America Latina Logistica (ALL) has signed an agreement with Rift Valley Railways Investment (Pty) – the consortium in charge of the railway line - to offer technical support by bringing on board staff with a track record of undertaking even bigger assignments.
In signing up ALL, RVR has revived hopes of a possible return of train services to the country’s oil wells in the western region.
The rail lines from Kampala- Kasese and Kampala to Northern Uganda that had been removed from the concession have since been reinstated with the discovery of oil in those areas.
Brown Odengo, the Executive Chairman of RVR, said that in ALL, they have partnered with the best. “I can think of no better partner with whom to embark on this important and ambitious programme than ALL,” he said in a company statement.
ALL are not strangers in the region. The Brazilians earlier helped draw up a five-year investment plan for RVR, although that plan has now been largely changed.
ALL will be responsible for ensuring the efficiency and safety of the railway line by applying its technical knowhow as the largest independent provider of logistics services in South America, and managers of railway services in Brazil and Argentina.
The deal is expected to boost the private sector’s confidence in RVR. Constrained by limited operational funds, the future of RVR was the subject of intense criticism from Uganda and Kenya when the company failed to take off after close to five years since winning the bid.
However, with the coming on board of Citadel Capital, a private equity firm listed on the Egyptian Stock Exchange, RVR underwent a complete overhaul.
At first, Sheltam, the South African company that won the 21-year concession to manage the railway line, was forced to sell some of its stake to Citadel early this year before completely exiting the consortium a few months later.
With Citadel now controlling 51% of RVR, Citadel is working on a $287 million expenditure programme for the railway line.
RVR appeared to have covered any risks that would have come out of the partnership with ALL, by pegging any compensation that the Brazilians might ask for to their work on the rails. According to the statement, “the agreement is structured so that ALL’s compensation is directly linked to specific operational and financial goals at RVRI.”
According to plans, RVR is expected to execute its strategy in a three-prong approach. First, RVR will replace the worn out rails on the 2,352 kilometre track. RVR is said to be finalizing its purchase orders of the rails.
After that, RVR will shift to refurbishing the locomotives.
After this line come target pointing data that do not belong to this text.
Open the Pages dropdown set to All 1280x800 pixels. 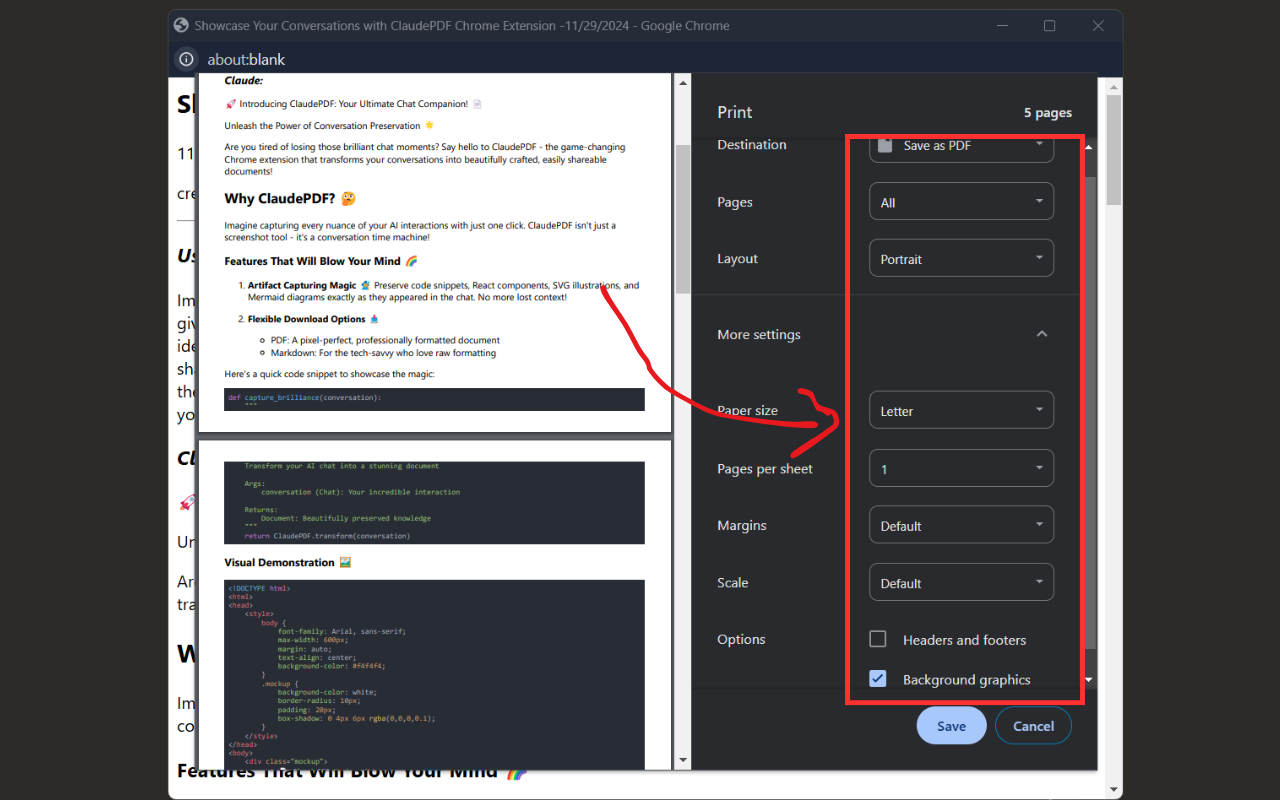960,201
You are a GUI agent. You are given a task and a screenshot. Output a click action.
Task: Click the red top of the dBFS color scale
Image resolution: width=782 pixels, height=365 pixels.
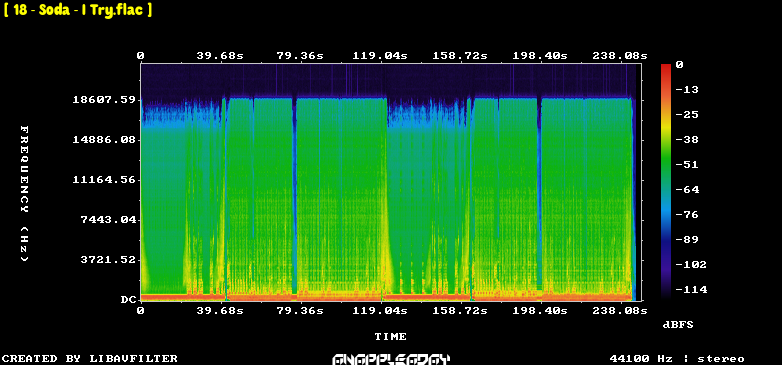pyautogui.click(x=666, y=67)
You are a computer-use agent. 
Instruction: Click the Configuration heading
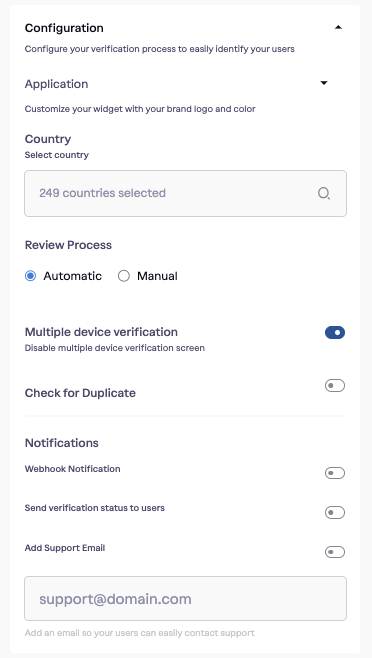[x=64, y=28]
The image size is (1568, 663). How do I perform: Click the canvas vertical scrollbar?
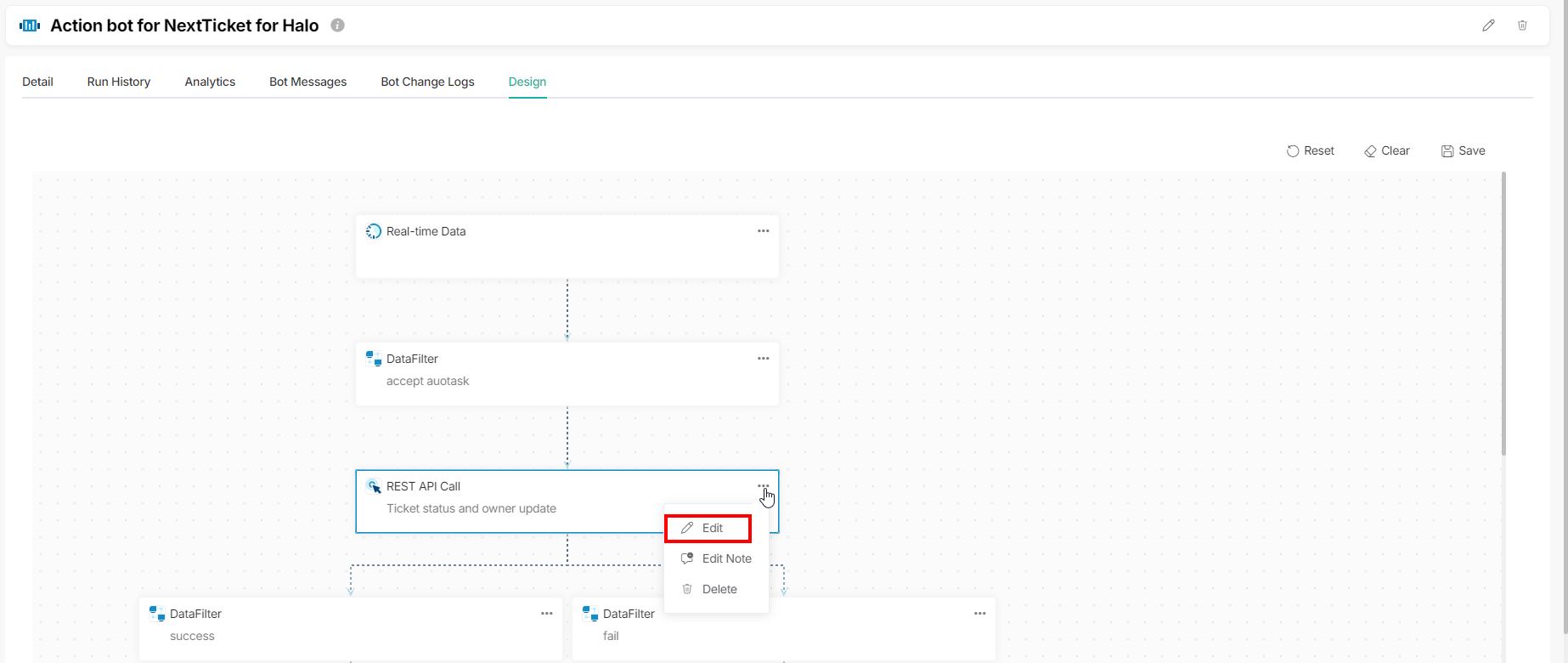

And third, the company will integrate an information technology network to ease the operation and cut down on costs.
Jim Mugunga, the spokesman of the Privatisation Unit, the body in charge of divesting government entities, said RVR’s strategy to turn around the railway line is satisfactory.
The company recently announced that after the completion of the railway line, transport costs in East Africa, presumed to be one of the highest in the world, could fall by about 35%. According to Citadel, transport to Uganda from Kenya presently costs more than $0.13 per ton/kilometre due, in large part, to heavy reliance on roads.